Ok, well it sounds like it to me. It sounds like you are portraying her as a victim here, unable to express HER passion or do ANYTHING in this situation but sit back and see what I do. I know the reality of the sitch is that she may not WANT to do anything, but she COULD and she knows it. Its what's stopping her that interests me.
Quote: Indeed, I think it is a big problem that you are willing to continue in the way you have been without setting and enforcing any boundaries with respect to what is acceptable treatment for YOU.
I agree, it IS a big problem, and has been for a long time in my marriage. I HAS to change at some point. I never really knew it was unaccptable, or rather, denied that it was until now.
Quote: In the last few days, on and off, you've sounded like you will only be willing to enforce any boundaries here if you give up on your M. Perhaps something to focus on is how to not subordinate your own needs in the context of your M.
Interesting, and really the point that I wanted to reply to the most. I didn't really realize I was doing that. Damn, I am guilty of doing the same thing as I ranted about earlier. See, it's hard to take your own advice. Thank you SO much for pointing that out. Of course I need to figure out all this in the context of my marriage. That's why my marriage is doing badly right now; because we never figured ANY of this stuff out and just let it go until my W decided the only way to get what she wanted was to go outside the context of the marriage...damn, sounds familiar.
Quote:
Your W clearly has her own issues about sexual expression. She needs to deal with them. However, she is unlikely to as long as you continue to accept the status quo from her.
Ok, I get this. Give me time. I will get it sooner or later.
Quote: I haven't heard anyone suggest that what your W is or is not (in this case) doing is acceptable. YOU are the one accepting it, not us.
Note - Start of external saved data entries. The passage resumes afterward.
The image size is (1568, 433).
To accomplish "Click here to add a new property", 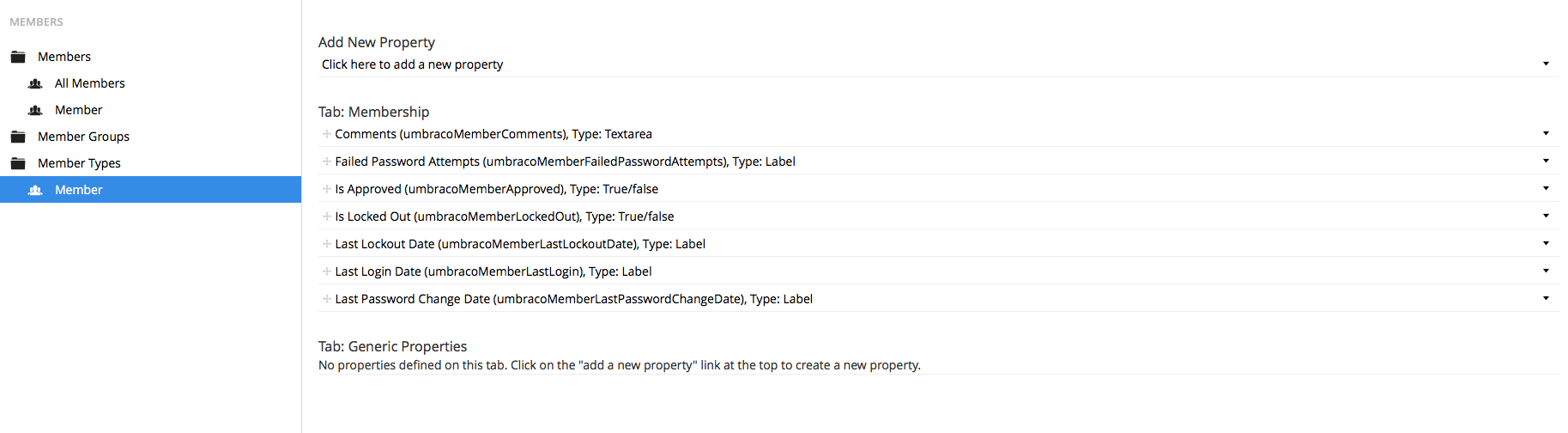I will pos(413,64).
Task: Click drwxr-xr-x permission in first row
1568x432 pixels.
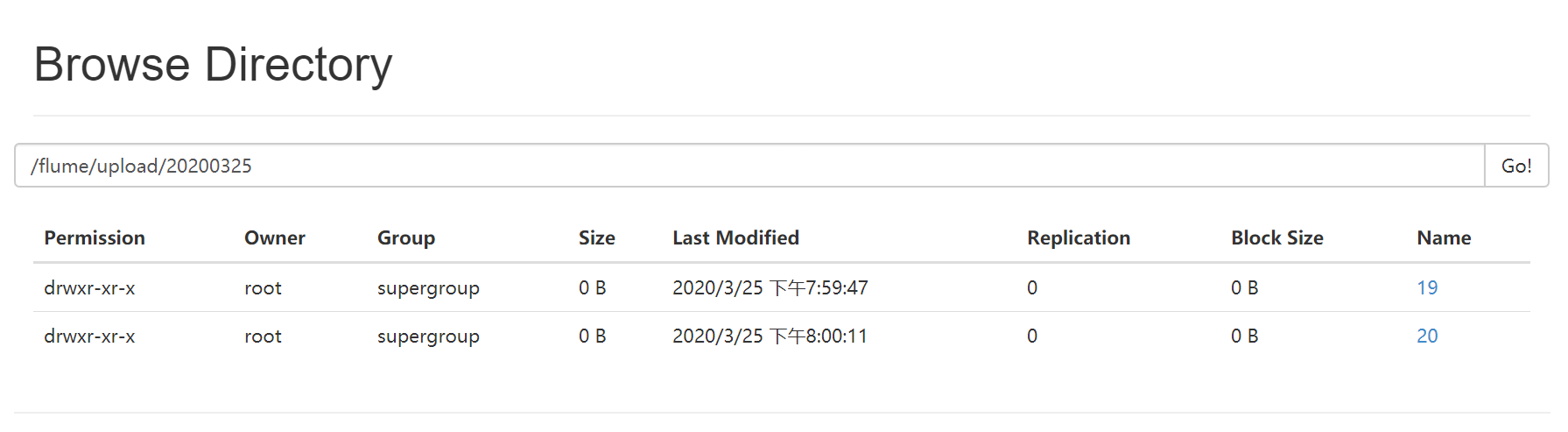Action: 89,287
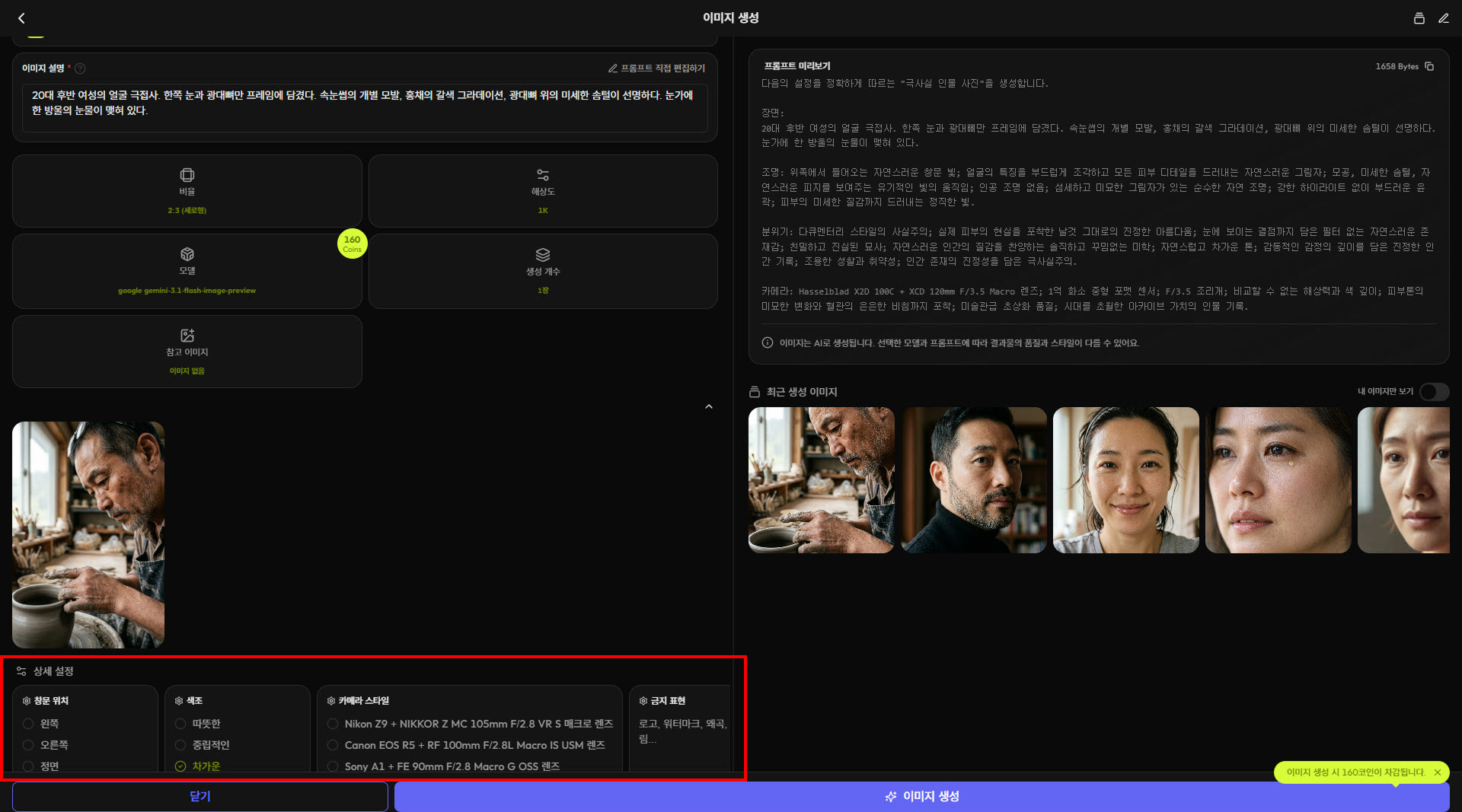Open the 생성 개수 count setting

click(x=542, y=271)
I disagree. You are suggesting that my W's stance of being unhappy but doing nothing WITH ME about it is ok. You are suggesting that she has a right to be passive because it's my role to be agressive. You have said that my lack of intimacy and initiation is a problem here, almost NEVER adressing anything about here. To actually go against myself, I understand that you are talking to ME and trying to help ME take action here, but I, well, I just feel like there is room for BOTH of us to work on this and up to now, I don't see her part, nor do I see you ever suggesting that she do anything but wait until I "get it" or just leave me. Isn't there any middle ground THERE?
Quote:
Anyway, it does sound like you could use a break from this. Maybe you can set it all aside for a few days and give yourself some space to settle down and find some clarity about what works for you.
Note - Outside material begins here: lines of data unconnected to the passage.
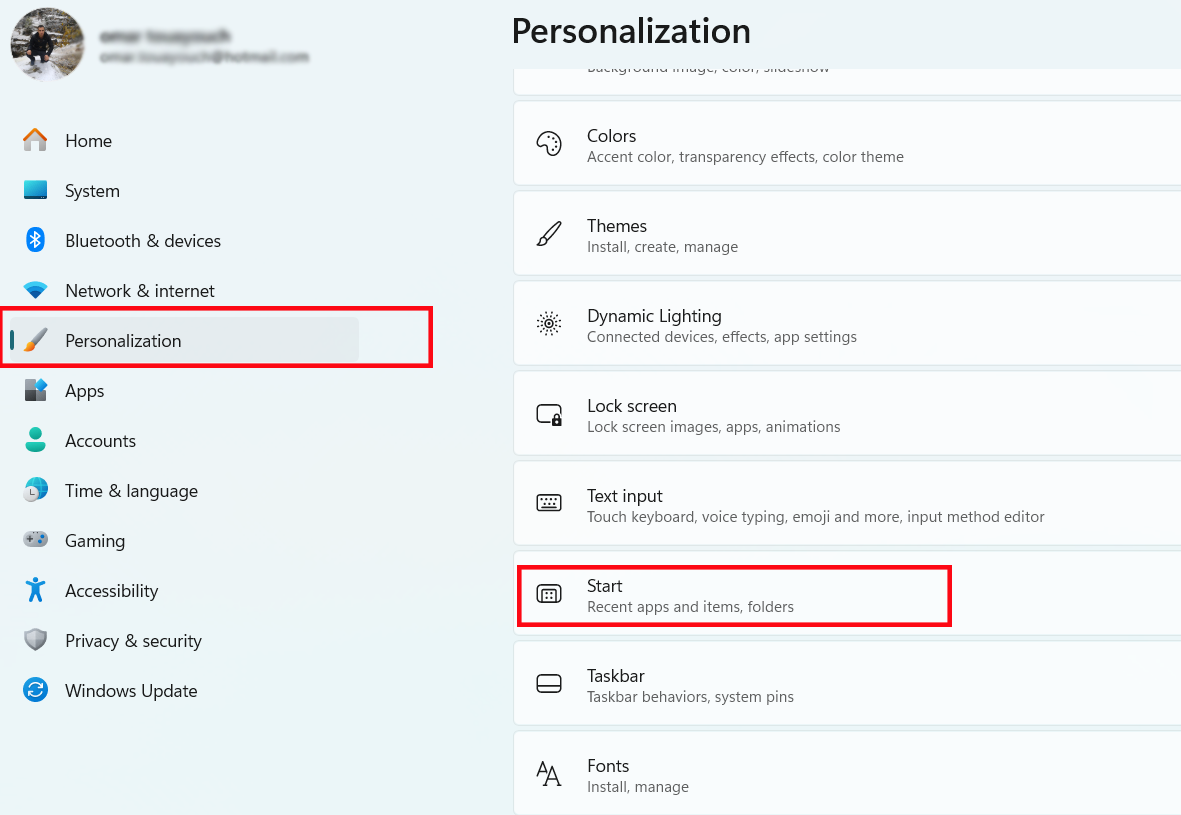The height and width of the screenshot is (815, 1181).
Task: Select Personalization in the left sidebar
Action: (123, 341)
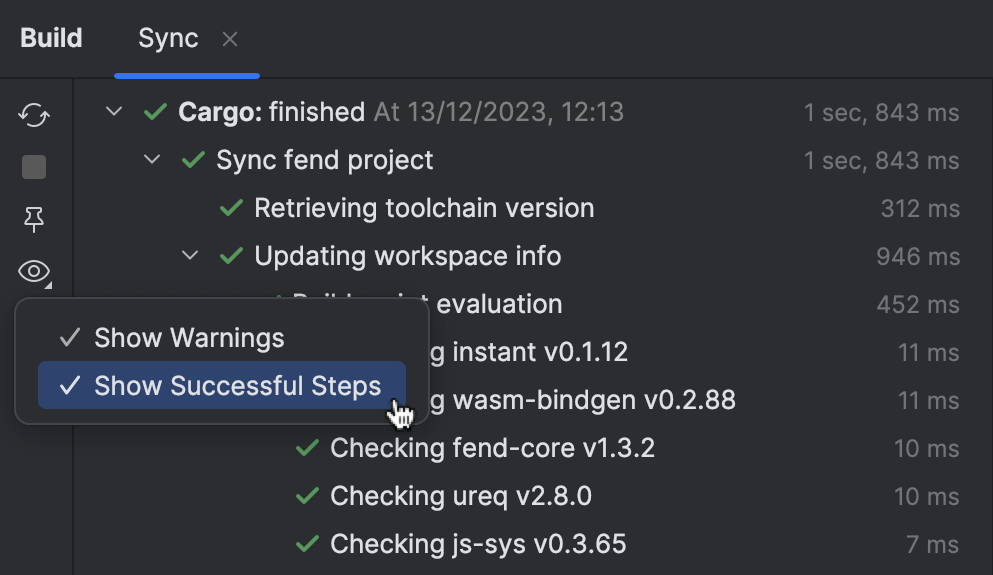Click the Sync reload icon in sidebar
This screenshot has height=575, width=993.
pos(34,115)
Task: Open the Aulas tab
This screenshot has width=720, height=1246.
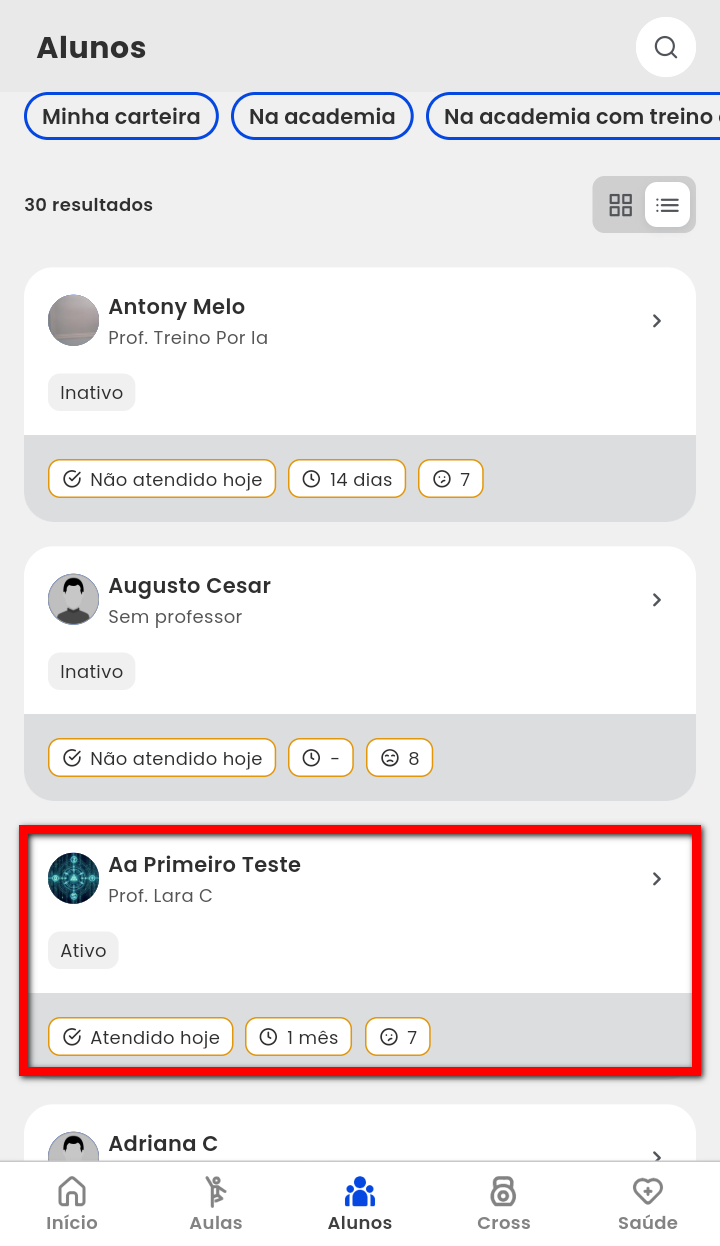Action: [x=216, y=1202]
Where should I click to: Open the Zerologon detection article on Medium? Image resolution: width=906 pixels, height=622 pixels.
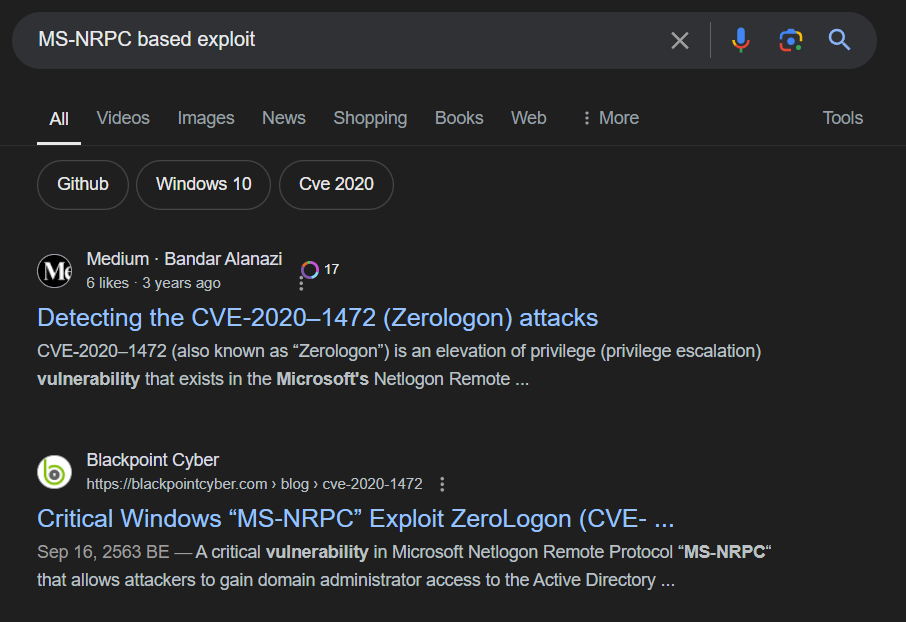(318, 317)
OT, I have to. If I go into tonight, our traditional "sex" night, with these thoughts, they'll turn into expectations and then all hell WILL break loose and I DON'T want that. I know I need to assert myself but I'd rather not do it from a position of complete emotional breakdown, which is where I will likely be going through another night of "nothing" from her. I am letting go for now...I'll pick it back up later.